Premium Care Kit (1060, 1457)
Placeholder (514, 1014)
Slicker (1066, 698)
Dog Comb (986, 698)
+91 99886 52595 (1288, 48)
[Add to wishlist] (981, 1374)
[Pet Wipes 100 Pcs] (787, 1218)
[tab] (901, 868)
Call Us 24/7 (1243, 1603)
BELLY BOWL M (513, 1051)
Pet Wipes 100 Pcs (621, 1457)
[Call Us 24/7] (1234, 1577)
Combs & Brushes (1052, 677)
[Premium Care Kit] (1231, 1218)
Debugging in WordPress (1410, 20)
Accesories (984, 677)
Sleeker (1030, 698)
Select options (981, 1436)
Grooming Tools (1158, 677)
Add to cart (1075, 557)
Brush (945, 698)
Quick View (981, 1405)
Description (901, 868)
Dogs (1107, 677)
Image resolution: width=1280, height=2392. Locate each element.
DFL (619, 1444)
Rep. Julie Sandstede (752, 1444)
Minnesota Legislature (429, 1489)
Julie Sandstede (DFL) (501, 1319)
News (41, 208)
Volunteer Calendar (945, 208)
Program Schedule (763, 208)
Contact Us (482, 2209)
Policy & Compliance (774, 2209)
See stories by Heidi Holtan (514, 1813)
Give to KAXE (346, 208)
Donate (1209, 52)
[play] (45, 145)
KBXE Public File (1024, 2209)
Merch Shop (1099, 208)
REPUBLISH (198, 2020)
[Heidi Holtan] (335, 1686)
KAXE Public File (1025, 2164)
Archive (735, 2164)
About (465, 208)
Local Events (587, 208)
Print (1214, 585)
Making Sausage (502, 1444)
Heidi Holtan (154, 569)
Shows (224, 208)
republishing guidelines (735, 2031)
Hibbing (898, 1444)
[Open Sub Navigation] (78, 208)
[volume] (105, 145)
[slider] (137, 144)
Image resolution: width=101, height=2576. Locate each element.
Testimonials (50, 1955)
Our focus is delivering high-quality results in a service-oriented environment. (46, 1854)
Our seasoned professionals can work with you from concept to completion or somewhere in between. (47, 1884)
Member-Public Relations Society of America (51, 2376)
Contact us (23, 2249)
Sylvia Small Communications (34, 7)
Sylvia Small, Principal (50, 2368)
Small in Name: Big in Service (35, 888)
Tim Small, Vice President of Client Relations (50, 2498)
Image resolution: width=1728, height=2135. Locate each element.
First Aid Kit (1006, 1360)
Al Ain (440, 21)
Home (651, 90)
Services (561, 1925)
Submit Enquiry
------------------------------------------------
Required work => Your task is to retype all the records above with nothing left out.

Solution to this task =>
Premium Care Kit (1060, 1457)
Placeholder (514, 1014)
Slicker (1066, 698)
Dog Comb (986, 698)
+91 99886 52595 (1288, 48)
[Add to wishlist] (981, 1374)
[Pet Wipes 100 Pcs] (787, 1218)
[tab] (901, 868)
Call Us 24/7 (1243, 1603)
BELLY BOWL M (513, 1051)
Pet Wipes 100 Pcs (621, 1457)
[Call Us 24/7] (1234, 1577)
Combs & Brushes (1052, 677)
[Premium Care Kit] (1231, 1218)
Debugging in WordPress (1410, 20)
Accesories (984, 677)
Sleeker (1030, 698)
Select options (981, 1436)
Grooming Tools (1158, 677)
Add to cart (1075, 557)
Brush (945, 698)
Quick View (981, 1405)
Description (901, 868)
Dogs (1107, 677)
Image resolution: width=1280, height=2392. Locate each element.
DFL (619, 1444)
Rep. Julie Sandstede (752, 1444)
Minnesota Legislature (429, 1489)
Julie Sandstede (DFL) (501, 1319)
News (41, 208)
Volunteer Calendar (945, 208)
Program Schedule (763, 208)
Contact Us (482, 2209)
Policy & Compliance (774, 2209)
See stories by Heidi Holtan (514, 1813)
Give to KAXE (346, 208)
Donate (1209, 52)
[play] (45, 145)
KBXE Public File (1024, 2209)
Merch Shop (1099, 208)
REPUBLISH (198, 2020)
[Heidi Holtan] (335, 1686)
KAXE Public File (1025, 2164)
Archive (735, 2164)
About (465, 208)
Local Events (587, 208)
Print (1214, 585)
Making Sausage (502, 1444)
Heidi Holtan (154, 569)
Shows (224, 208)
republishing guidelines (735, 2031)
Hibbing (898, 1444)
[Open Sub Navigation] (78, 208)
[volume] (105, 145)
[slider] (137, 144)
Image resolution: width=101, height=2576. Locate each element.
Testimonials (50, 1955)
Our focus is delivering high-quality results in a service-oriented environment. (46, 1854)
Our seasoned professionals can work with you from concept to completion or somewhere in between. (47, 1884)
Member-Public Relations Society of America (51, 2376)
Contact us (23, 2249)
Sylvia Small Communications (34, 7)
Sylvia Small, Principal (50, 2368)
Small in Name: Big in Service (35, 888)
Tim Small, Vice President of Client Relations (50, 2498)
Image resolution: width=1728, height=2135. Locate each element.
First Aid Kit (1006, 1360)
Al Ain (440, 21)
Home (651, 90)
Services (561, 1925)
Submit Enquiry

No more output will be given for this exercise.